Warum ersetzen Influencer die traditionelle Werbung?

Immer öfters liest man das Wort „Influencer“ in Zeitungsartikeln oder es wird in einem Fernsehbericht erwähnt. Aber was genau sind Influencer? Das Wort „Influencer“ kommt von dem englischen Wort „to influence“ und bedeutet beeinflussen. Durch ihre Rolle als Meinungsführer verbreiten sie ihre Kritik über eine Firma und haben somit zum Beispiel Auswirkungen auf das Konsumverhalten ihres Publikums. Ihre Meinung können sie auf den verschiedensten Plattformen veröffentlichen. Dabei stehen Netzwerke wie Twitter, Facebook und YouTube ganz oben auf der Liste.

Aber wie gelingt es den Influencern, so erfolgreich mit ihrem Konzept zu sein? Ein Meinungsführer muss, um eine Vertrauensbasis zwischen dem Follower und sich aufzubauen, gewisse Voraussetzungen erfüllen. Der Follower wünscht sich vor allem eine authentische und persönliche Kritik, die auch selbstbewusst vorgetragen wird. Dabei darf aber trotzdem nicht die Professionalität der Beurteilung vernachlässigt werden. Die Wertschätzung der persönlichen Notengebung ist z.B. auch deutlich an der Studie „State of influence“ zu erkennen. Von 600 befragten Teilnehmern haben 66% angegeben, dass sie sich auf eine persönliche Beurteilung aus dem Internet verlassen. Also scheinen Verbrauchern diese persönlichen Wertungen in Werbungen in Radio und Fernsehen zu fehlen.

Eine herkömmliche Werbung ist aus Schauspielern und einer vorgegebenen Meinung, die auf einen Erfolg abzielen soll, aufgebaut. Dabei steht ausschließlich nur der Vorteil für den Kunden und der Firma im Vordergrund und der Kunde erhält keine subjektive Bewertung, die er leichter mit seinem eigenen Leben vergleichen kann. Durch diese aufgesetzte Meinung sinkt das Vertrauen und die Glaubwürdigkeit gegenüber einer Firma und im Gegenzug erhalten Kritiken von Influencern mehr Aufmerksamkeit.

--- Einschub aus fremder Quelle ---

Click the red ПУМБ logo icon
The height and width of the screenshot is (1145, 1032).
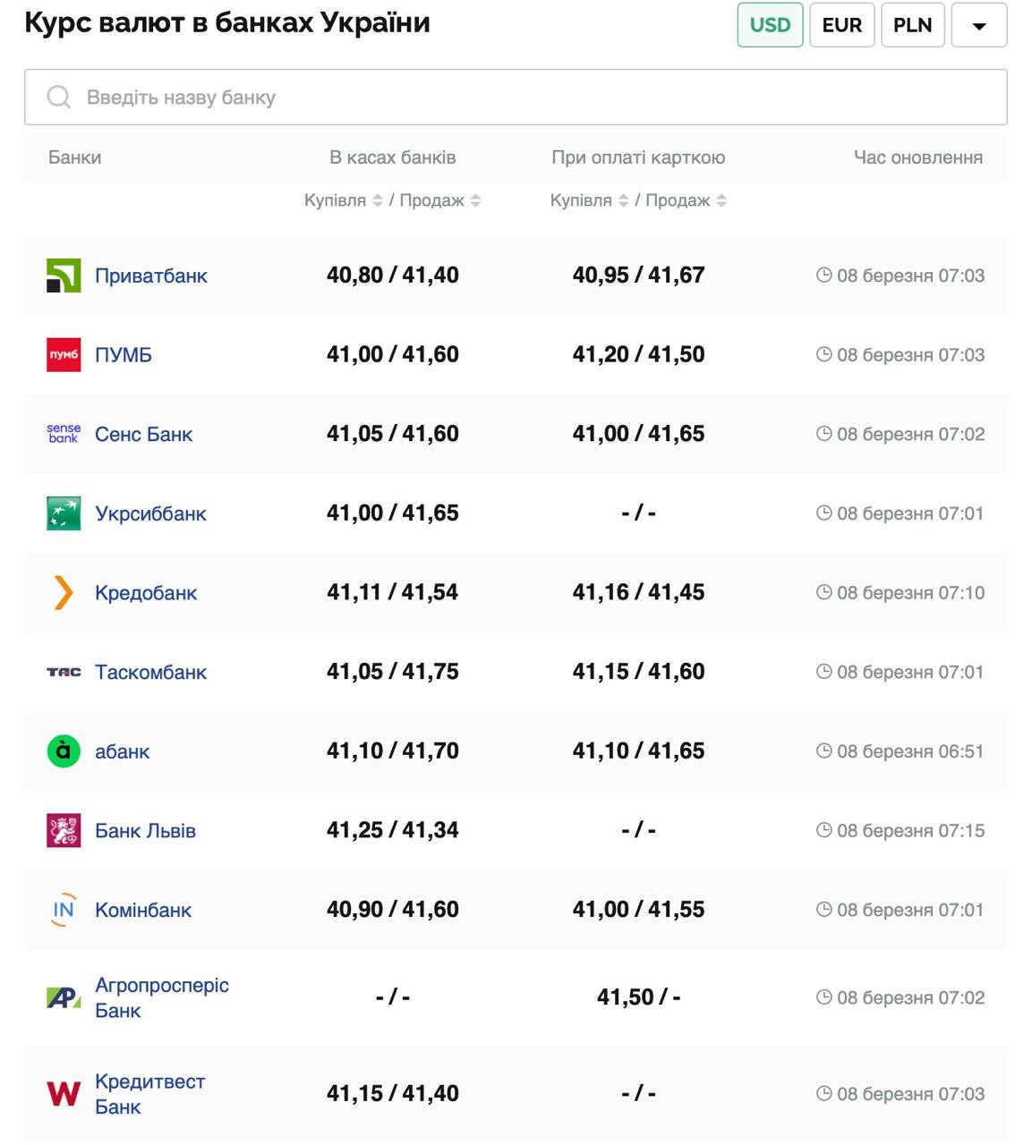pos(64,355)
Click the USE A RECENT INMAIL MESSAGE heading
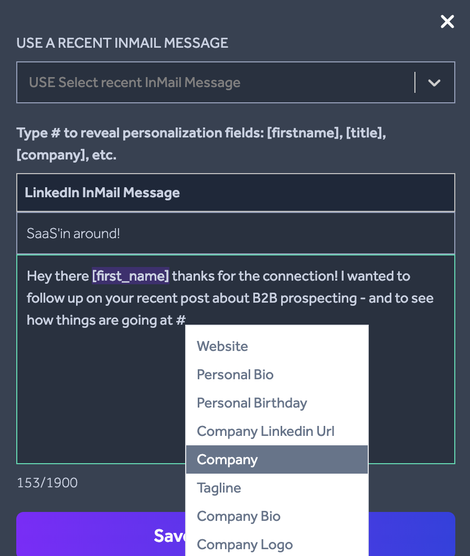Screen dimensions: 470x556 click(x=122, y=43)
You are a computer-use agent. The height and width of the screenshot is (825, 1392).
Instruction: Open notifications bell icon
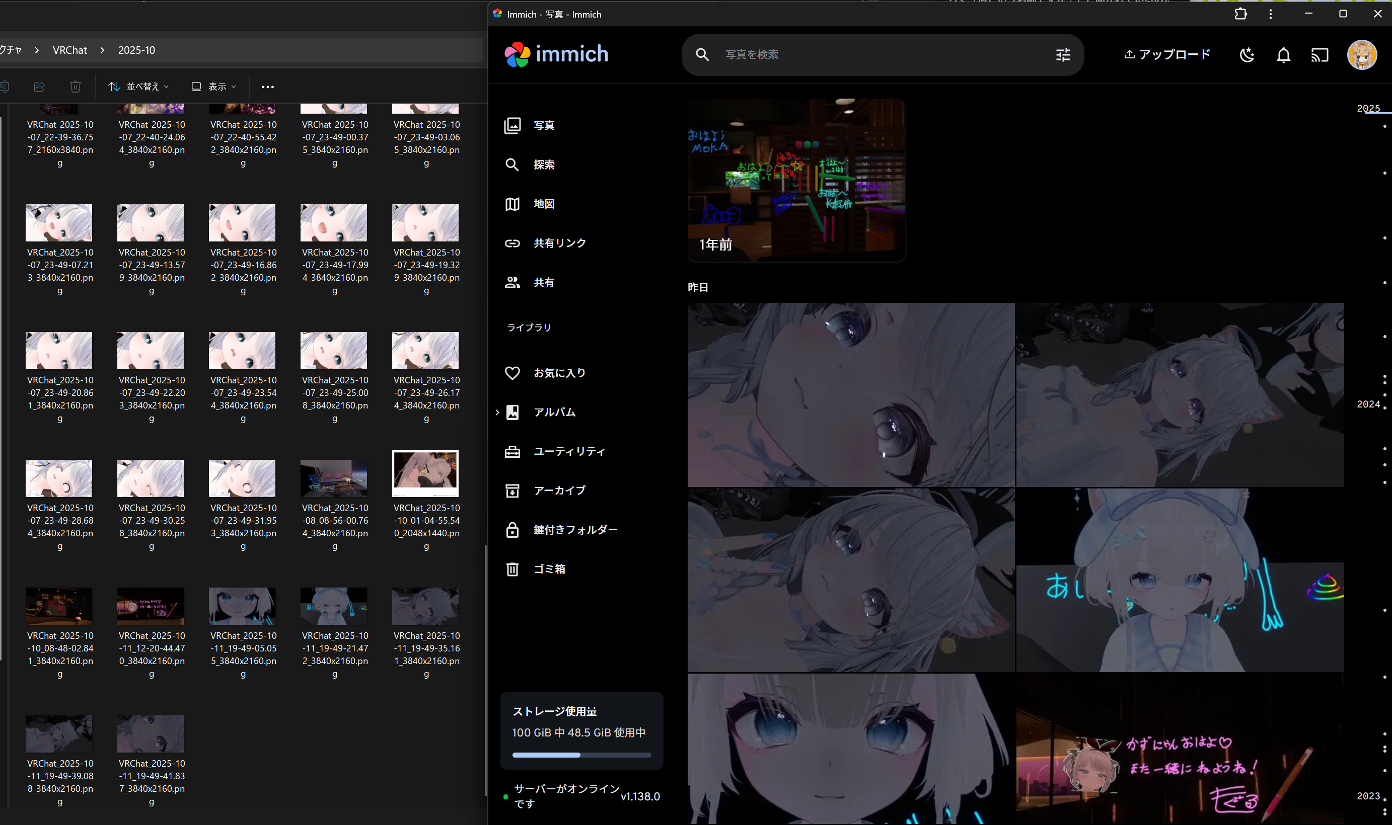click(1283, 54)
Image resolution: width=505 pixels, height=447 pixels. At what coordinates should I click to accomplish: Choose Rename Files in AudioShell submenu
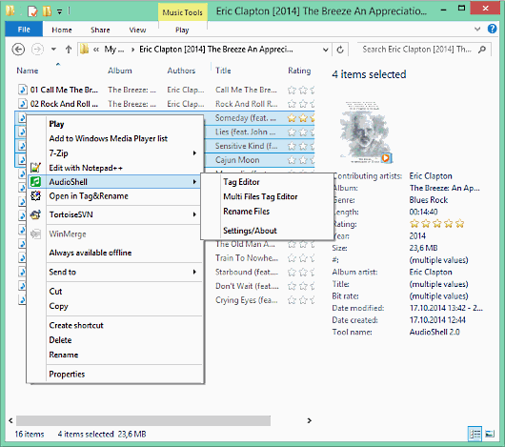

Deshalb setzen Firmen wie L´Oréal auf bekannte Models, wie zum Beispiel Lena Mayer-Landruth oder Stefanie Giesinger. Durch ihre bereits vorhandenen hohen Followerzahlen auf verschiedenen sozialen Netzwerken sammeln sie mit positiven Kritiken oder Vorstellungen neuer Produkte Sympathiepunkte für die Marke. Aber auch die Influencer selbst ziehen dabei große Vorteile. Sie bekommen regelmäßig die neuesten Produkte von den Firmen zugeschickt, werden zu Events eingeladen und können neue Kontakte knüpfen. So entsteht ein Kreislauf: Durch die gewonnene Aufmerksamkeit der Influencer erhalten die Firmen, für die geworben worden ist, mehr Einfluss.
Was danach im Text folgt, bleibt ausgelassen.